Over the years I've done a bit of machine paper piecing here and a bit there, gradually realizing it isn't "hard" or ridiculously tedious. But, honestly, it was in making these blocks for the Penny Sampler that machine paper piecing wheedled it's way right into my heart.
Why the change? I think, for one, I was sabotaging myself by avoiding picture projects before. I had machine paper pieced abstract shapes like stars and what not, but not still life art such as creatures or household objects. While I loved to look at that type of thing, I couldn't imagine what I'd do with such creations.
The Penny Sampler created a "need" for picture blocks because I was desperate to include the iconic Swedish Dala horse. I also imagined teacups and a tea pot, because sewing such household pretties always tempted me. My first "picture" machine paper pieced project was the teacup. And that changed everything.
Everyone knows that the best part of sewing is choosing fabrics. Well, the best part of machine paper piecing (at least for me) is that lots of independent pieces equals lots of chances to "draw" with fabric. Selecting just the right fabrics for a stripe on a tea pot, the lip of a teacup rim, the saddle on a horse... heaven.
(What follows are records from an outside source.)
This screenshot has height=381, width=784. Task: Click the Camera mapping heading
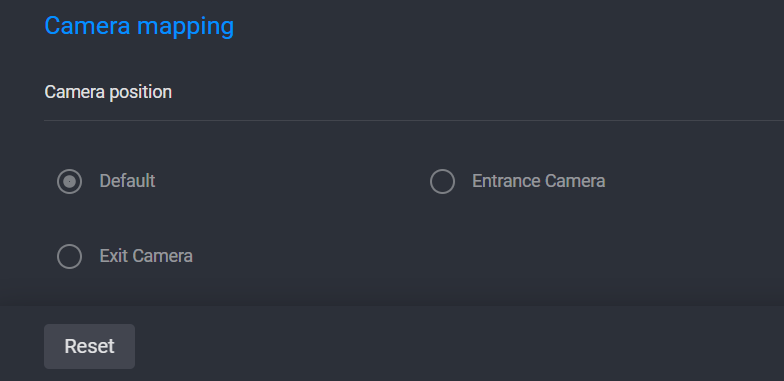pos(139,26)
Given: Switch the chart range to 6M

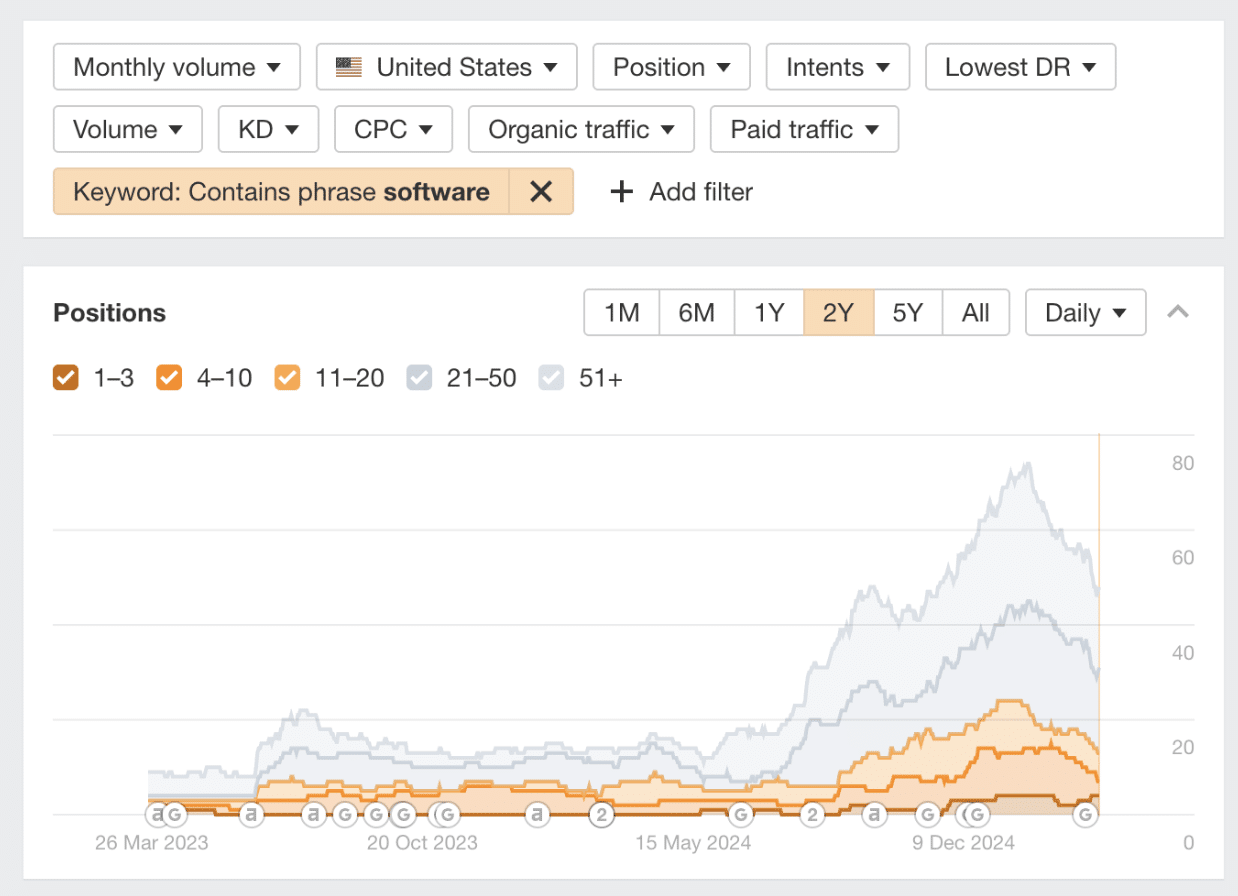Looking at the screenshot, I should point(696,313).
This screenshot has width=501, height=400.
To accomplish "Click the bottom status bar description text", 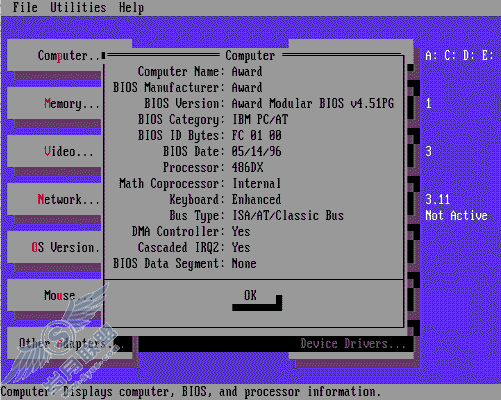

Nowadays I'm finding myself sometimes choosing to paper piece even when I could piece traditionally. Some little squares and most diamonds on the Penny Sampler are paper pieced. With virtually no possibility of error and such pleasing results, it's easy to dismiss time spent ripping off papers afterwards as well worth the effort.
Plus, these simple projects are great introductions for anyone new to paper piecing. Our class is definitely appropriate for first-timers and somewhat-experienced alike. The Flower Pot project is our most challenging block. You should have heard Brandon grumbling when he drafted those templates. LOL.
So what about you? Have you been avoiding machine paper piecing? Does it seem too challenging, too finicky? Or... have you already fallen in love?